Aus ihrer Sicht wird das ungeliebte Dublin-System nicht abgeschafft, sondern nur abgemildert. Die sogenannte Dublin-Verordnung legt fest, dass ein Flüchtling sein Antragsverfahren dort durchlaufen muss, wo er erstmals europäischen Boden betritt. Schon bisher kann dieses Prinzip durchbrochen werden, wenn Familienangehörige bereits anderswo in der EU untergekommen sind. Der Personenkreis, der davon profitiert, wird im neuen Verordnungsvorschlag auf Geschwister und auf Familien ausgeweitet, die erst nach der Ausreise aus dem Heimatland entstanden sind. Auch wer sprachliche Vorkenntnisse oder ein Visum eines anderen Landes vorweisen kann, darf weiterreisen.
Gleichzeitig steigen die Anforderungen für die Erstaufnahmeländer. Schon bisher mussten sie jeden Flüchtling registrieren und die Fingerabdrücke in die Eurodac-Kartei einspeisen. Künftig sollen sie auch den Gesundheitszustand abklären, eine mögliche kriminelle Gefährdung abschätzen und die Menschen danach vorsortieren, ob sie große oder geringe Chancen haben, einen Asylstatus zu erlangen. Wer chancenlos ist, soll nach einem Schnellverfahren möglichst sofort zurückgeschickt werden. Alle anderen werden nach einem Schlüssel auf andere Länder verteilt – aber nur in Zeiten, wo der Wanderungsdruck durch Krisen oder Konflikte besonders hoch ist. Nicht zu Unrecht sorgen sich die „Frontstaaten“, dass durch diese erweiterten Vorprüfungen noch größere Übergangslager entstehen als bisher und dass sie – wie Moria auf Lesbos – zum problematischen Dauerprovisorium werden könnten. In Griechenland zeigt sich, dass ein Staat auch dann von den Prozeduren überfordert sein kann, wenn er Unterstützung aus Brüssel erhält – 2,6 Milliarden Euro flossen in den vergangenen Jahren dorthin, um in der Flüchtlingspolitik zu helfen.
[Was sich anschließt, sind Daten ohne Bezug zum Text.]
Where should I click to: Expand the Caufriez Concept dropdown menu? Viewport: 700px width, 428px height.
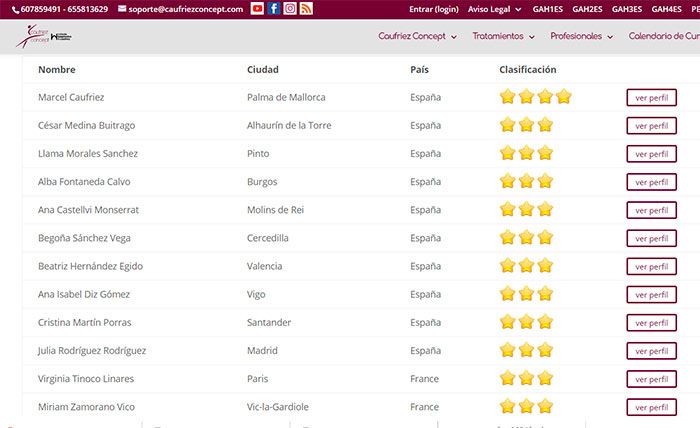[x=417, y=36]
Laut Seehofer haben zwei Drittel der in Europa landenden Migranten keinen Anspruch auf Schutz. „Es ist deshalb nur logisch, diese Personen schnellstmöglich in ihre Herkunftsländer zurückzuführen. Wenn dieses Prinzip durchgesetzt werden kann in sehr kurzer Zeit, dann hätten wir zwei Drittel weniger, die nach Europa einreisen.“Mit sogenannten
„Rückführungspatenschaften“sollen diejenigen Länder verstärkt an Abschiebungen mitwirken, die keine Flüchtlinge aufnehmen wollen.
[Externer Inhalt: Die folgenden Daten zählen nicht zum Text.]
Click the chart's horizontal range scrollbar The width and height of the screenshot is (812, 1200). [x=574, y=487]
Dieser von der Kommission vorgeschlagene „Solidaritätsmechanismus“enthält aber viele Fragezeichen. Wenn die italienische oder griechische Regierung es nicht schafft, einen abgewiesenen Nigerianer in sein Heimatland zurückzuschicken, soll sich zum Beispiel der diplomatische Dienst Polens darum bemühen. Warschau soll auch den Abschiebeflug organisieren und finanzieren. Wie das konkret funktionieren soll und welches Land für Menschen zuständig ist, die nicht abgeschoben werden können, ist aber weiter völlig unklar. Diese Streitpunkte bis zum Dezemberrat auszuräumen, scheint so gut wie unmöglich.